## begin Dataset

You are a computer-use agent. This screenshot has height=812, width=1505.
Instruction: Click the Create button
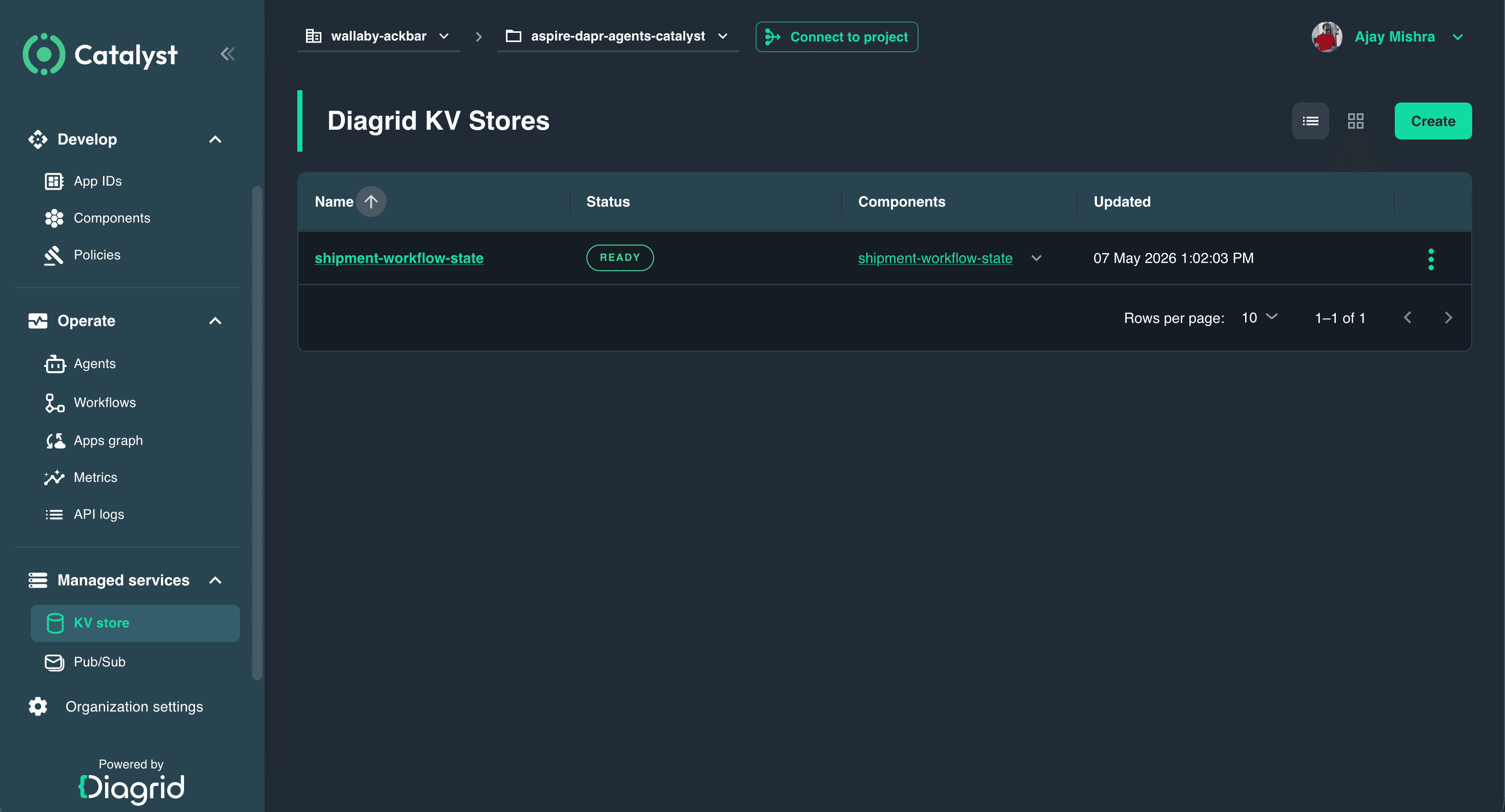[x=1433, y=121]
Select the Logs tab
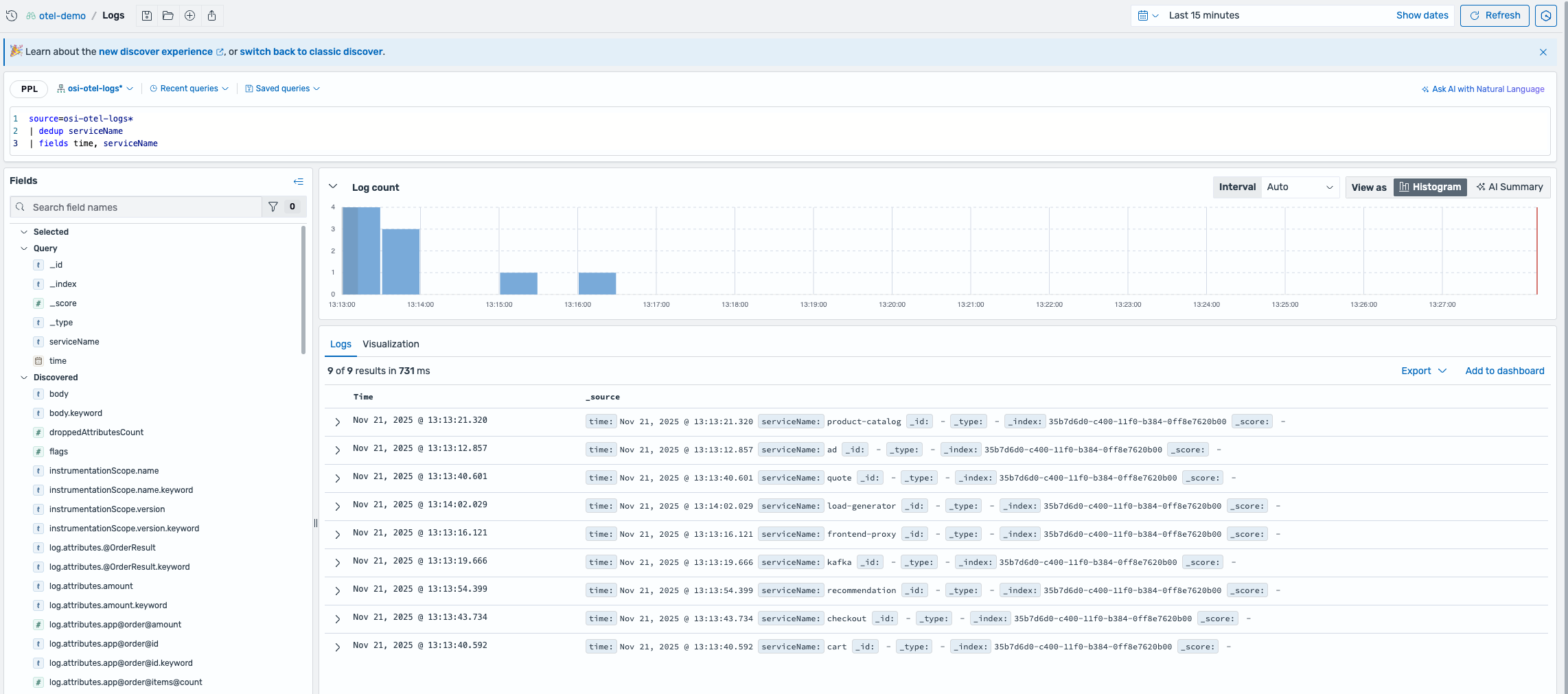Viewport: 1568px width, 694px height. tap(341, 344)
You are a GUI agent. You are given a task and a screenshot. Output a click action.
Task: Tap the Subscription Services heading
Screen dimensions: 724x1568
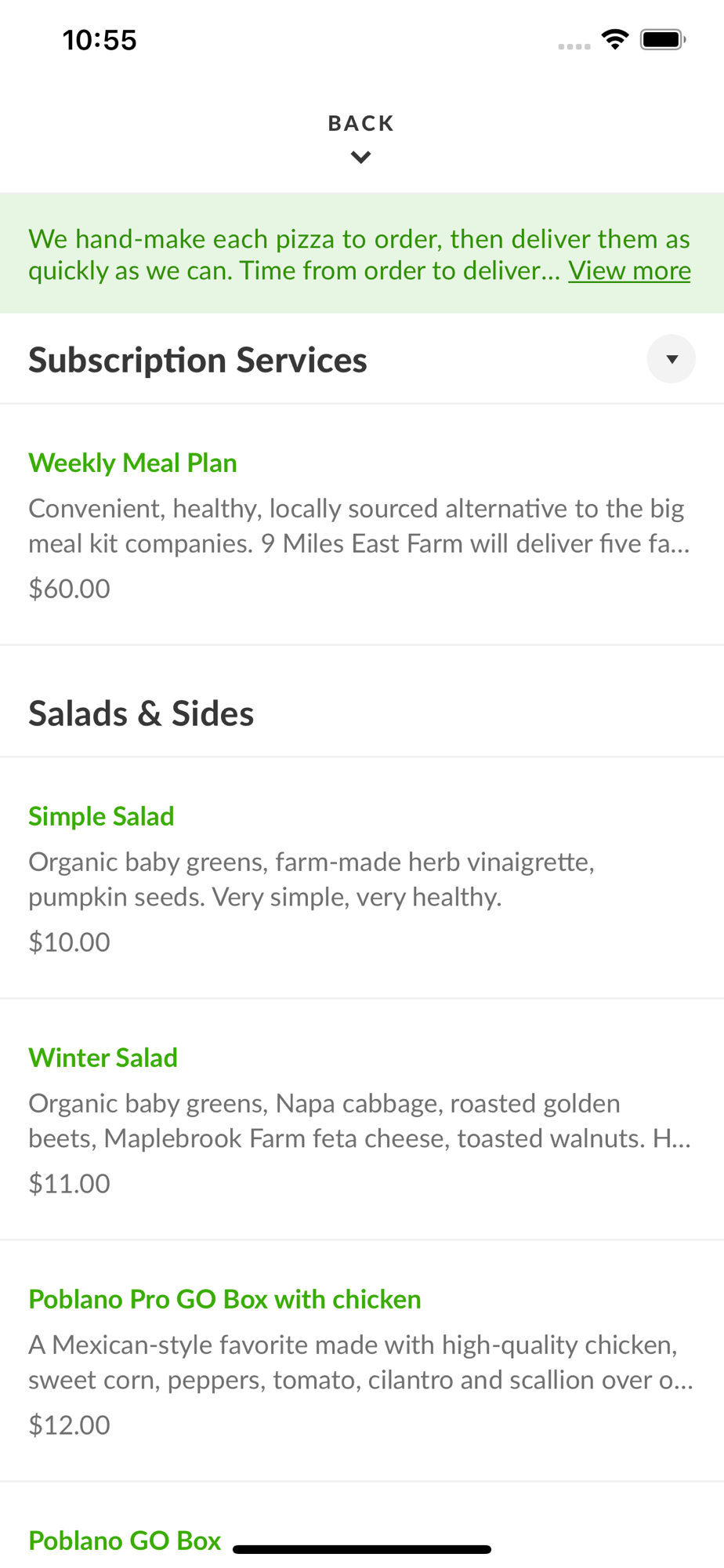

## end Dataset

* _What you should do_
Extract each line of the entries above that contains the string "agent", and reproduce those lines in their original order.

* _Written answer_
You are a computer-use agent. This screenshot has height=812, width=1505.
You are a GUI agent. You are given a task and a screenshot. Output a click action.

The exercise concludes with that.